At one point I slipped into our bedroom and our oldest daughter followed. She made herself at home at the desk in our room, pulled out a pen and paper and began to draw. I don’t remember why I went into the bedroom, but after a few moments I was headed out on to what was next.

As I passed by our daughter sitting at the desk, I leaned down to kiss her on the head before walking through the bedroom door when she said with earnest, “Daddy, wait! Don’t leave! I don’t wanna be alone!” I replied back saying that she didn’t have to stay and she could go where I was going. She quickly gathered her things off the desk and trailed behind me out the door.

As we walked out of the room together I was struck by the thought of how loneliness is the prevailing fear for so many people. We were created to be in relationship. We were made for authentic connection, but in a society that values individualistic self actualization, loneliness is an epidemic that’s running wild.

We live in a time when connecting with others has never been easier. In fact, between tweets, Facebook posts, Instagram pictures and blog comments, the majority of people in our society are always connected, all the time. Between our mobile devices and social networks, getting in touch with anyone anywhere in the world at any given time is as simple as swiping your finger across a screen. The irony is, even with all of these opportunities to connect, people find themselves isolated and alone.
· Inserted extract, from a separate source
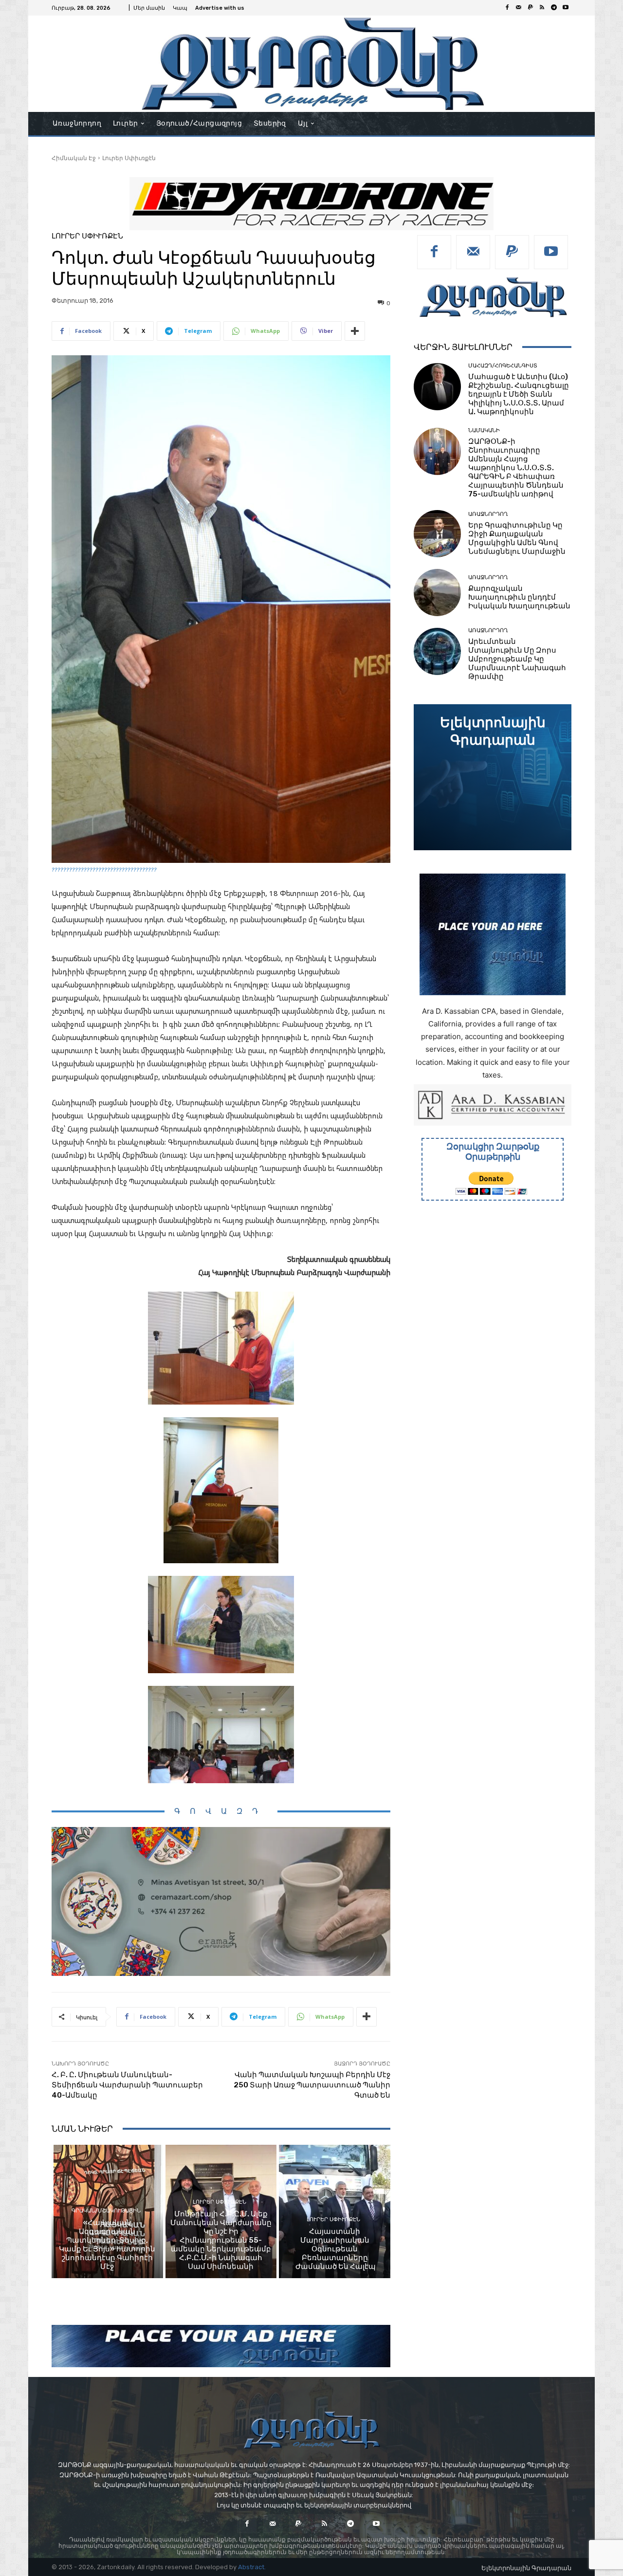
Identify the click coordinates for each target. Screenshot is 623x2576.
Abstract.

But I wonder if in part, even though were afraid of being alone, we’re equally afraid of being in true relationship. Relationships are hard and messy. They’re complex and require deep commitment. They demand significant investment and they don’t come with a guarantee.
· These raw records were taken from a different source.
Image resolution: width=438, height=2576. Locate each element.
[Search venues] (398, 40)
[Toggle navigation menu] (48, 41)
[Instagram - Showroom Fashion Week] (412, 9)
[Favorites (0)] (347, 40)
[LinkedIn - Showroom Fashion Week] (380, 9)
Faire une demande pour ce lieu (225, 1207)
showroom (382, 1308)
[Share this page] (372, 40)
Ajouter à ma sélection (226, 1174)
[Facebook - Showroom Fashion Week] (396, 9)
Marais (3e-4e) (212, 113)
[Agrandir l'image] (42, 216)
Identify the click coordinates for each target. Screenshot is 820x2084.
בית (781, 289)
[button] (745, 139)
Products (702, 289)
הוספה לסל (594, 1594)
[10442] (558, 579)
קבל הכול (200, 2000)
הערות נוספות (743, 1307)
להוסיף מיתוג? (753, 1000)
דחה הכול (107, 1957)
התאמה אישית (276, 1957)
Among other things, true relationships and authentic connection require three things.

1. Time - True relationship requires the investment of time. It’s one thing to “like” a picture or a Facebook post and have a conversation with a friend through out the day in bursts of 140 characters or less, but it’s another thing to sit face to face and talk through the deeper and more meaningful things of life. It’s been said, in relationships, you can’t have quality time with out quantity of time. In day in age when time is money and productivity is king, we are always looking for ways to get the biggest return from the least investment, but relationships don’t work that way. True relationships develop over lots of time together.

2. Vulnerability – Living our lives online affords us the opportunity to edit our lives as we go. We are able to project a manufactured image of who we are, what we look like and the experiences we have. We have the ability to control what other people see of our lives. Which means we can hide the parts of our lives we don’t want people to see. But being in true relationship is about being known for who we really are, even our fears, failures and insecurities. In order for people to see these parts of us, we have to be willing to take off our digitally constructed masks and reveal what lies underneath.
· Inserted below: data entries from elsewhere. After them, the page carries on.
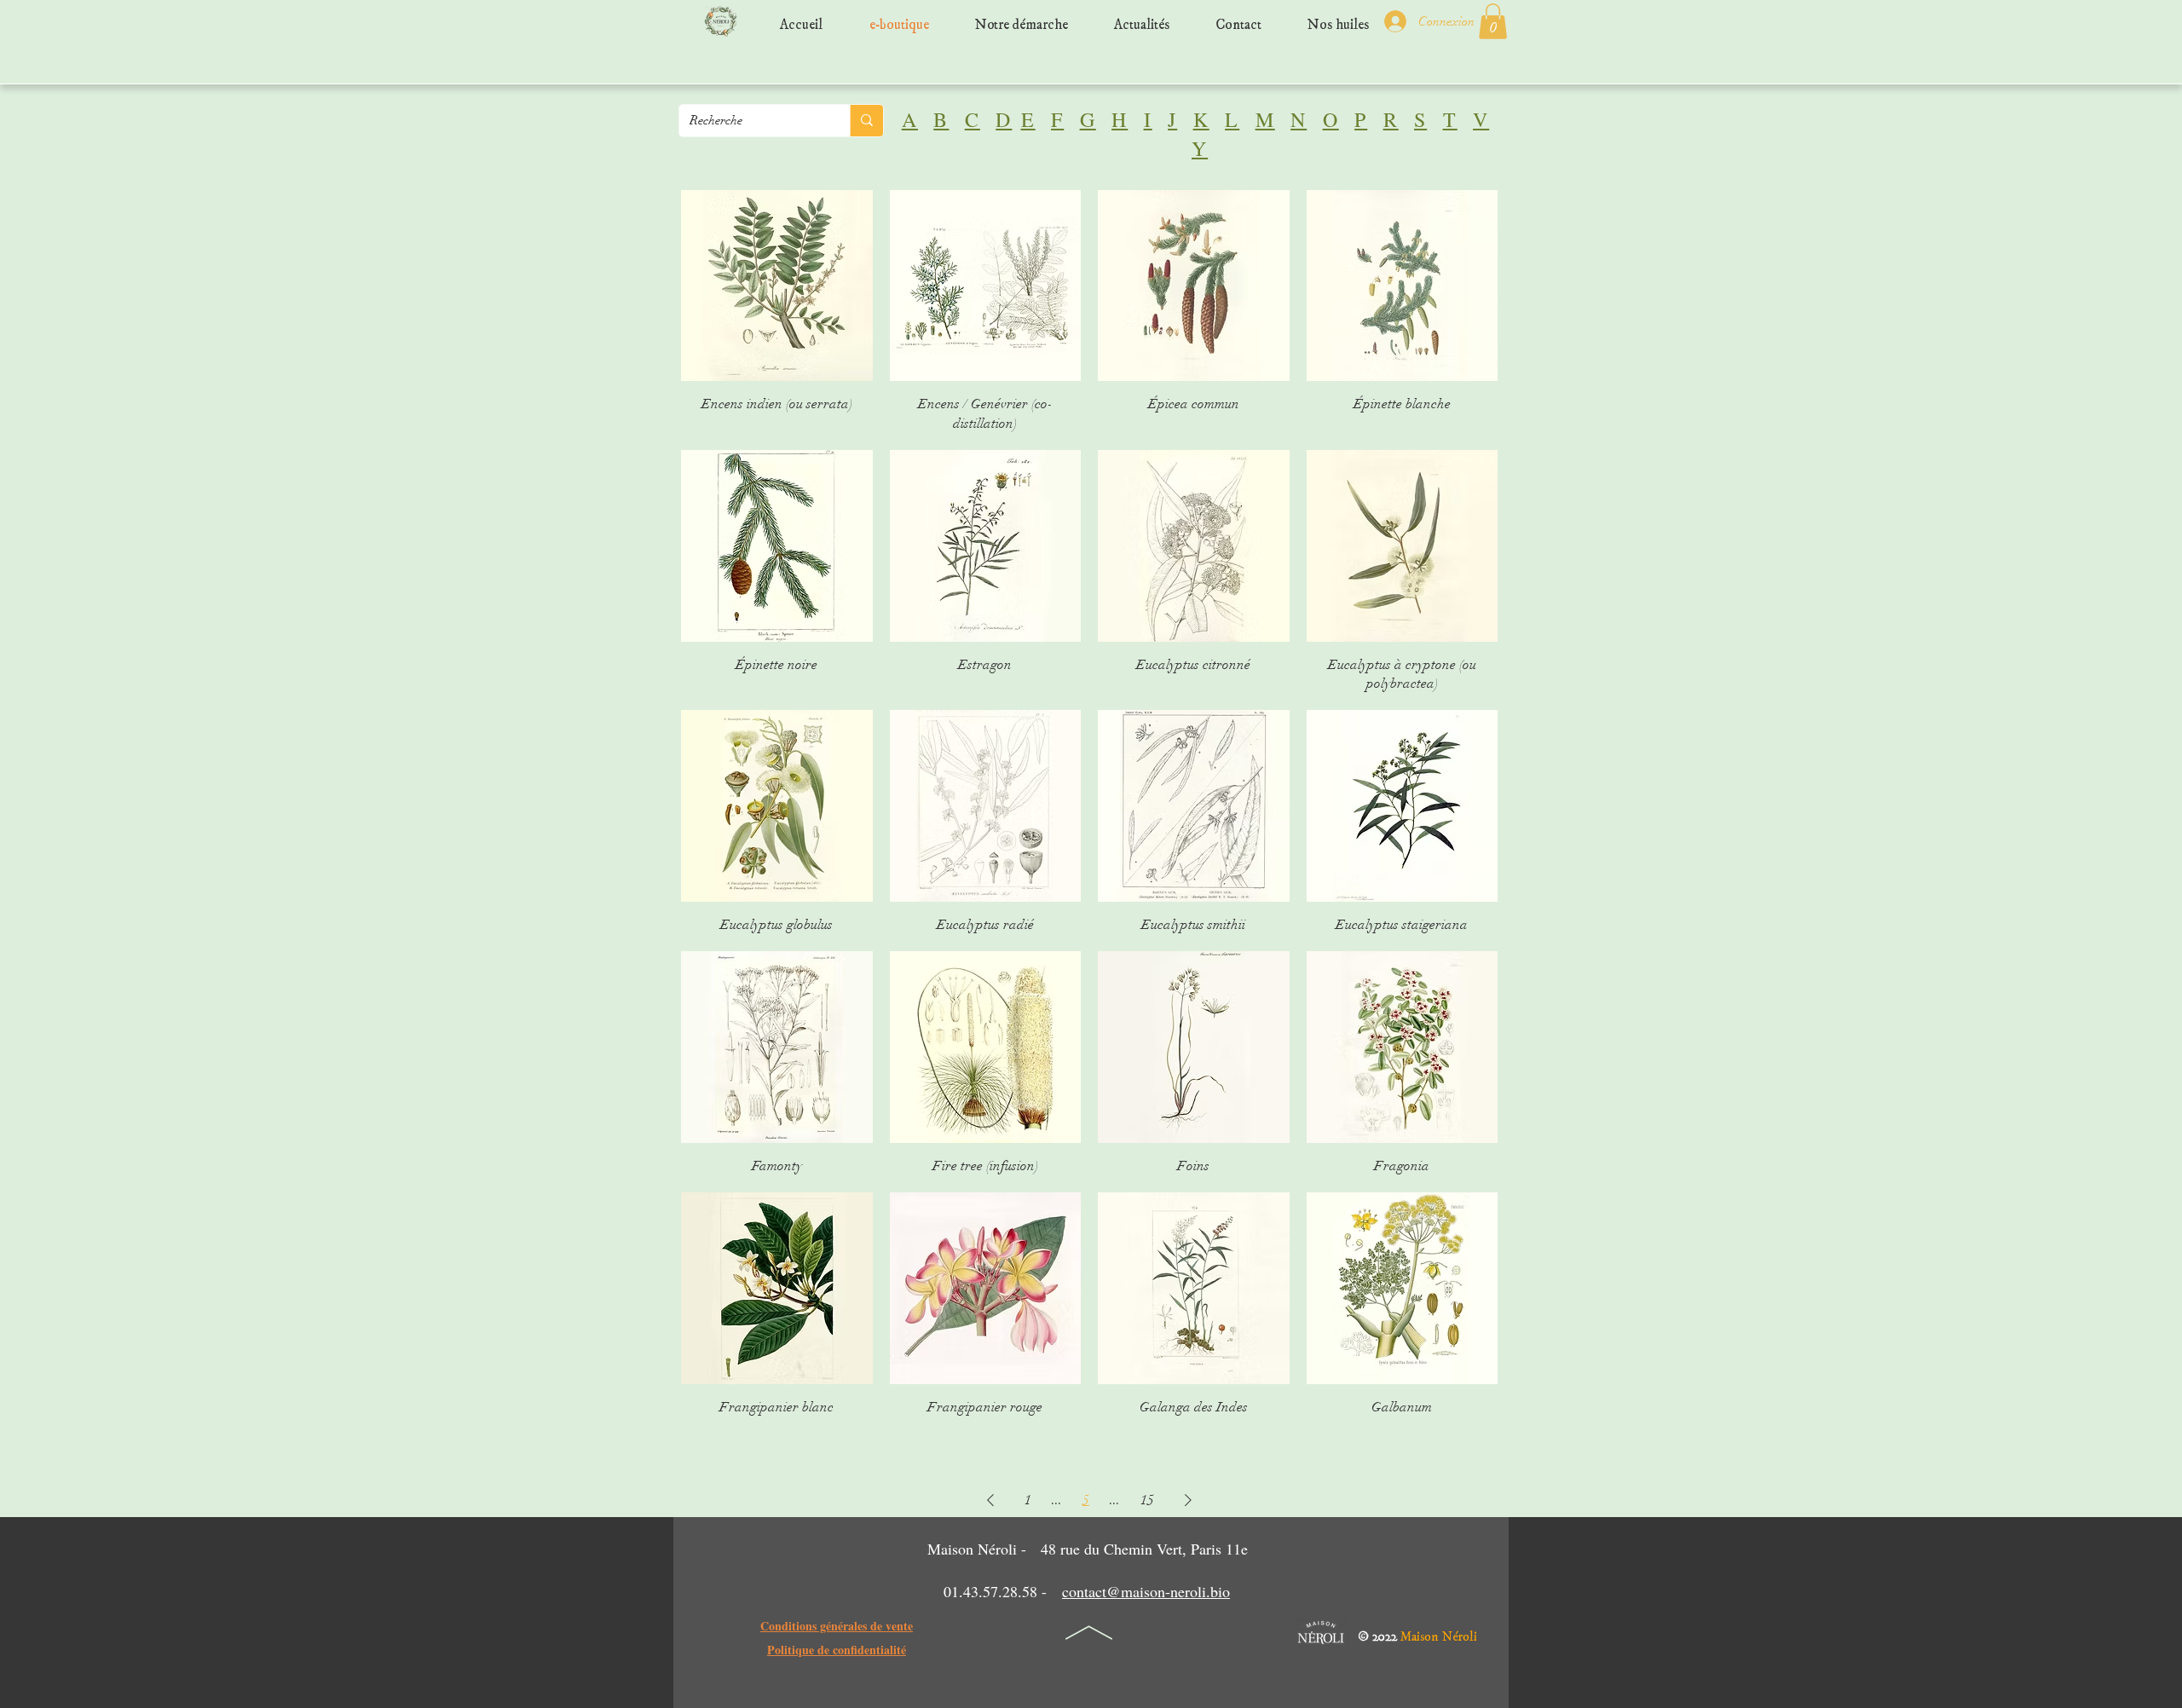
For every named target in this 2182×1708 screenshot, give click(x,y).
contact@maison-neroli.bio (1146, 1591)
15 (1147, 1500)
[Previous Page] (990, 1500)
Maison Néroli (1438, 1632)
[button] (1493, 21)
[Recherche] (866, 120)
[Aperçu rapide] (777, 286)
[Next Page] (1188, 1500)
3. Self-Sacrifice - Much of our modern society is built around the question, “What’s in it for me?” Relationships built on that question are short-lived and shallow. In order for a relationship to last there has to be a willingness to be inconvenienced by the relationship.  When we go into a relationship looking only to receive, we will quickly exit the relationship when our needs and expectations aren’t being met. True relationships develop when we communicate love through sacrifice and service, by putting the other person before ourself.

In light of all of this, even though we may not want to be alone, perhaps it’s safer than being in relationship. True relationship is risky and costly. It’s not for the faint of heart. So while, just like my 4-year-old, we say, “I don’t want to be alone.” We must ask, are we willing to find the courage to take off our masks, give of our selves and put others first?

1. Where have you seen these three things play out in deep relationships that you have?
2. What other things would you add to this list?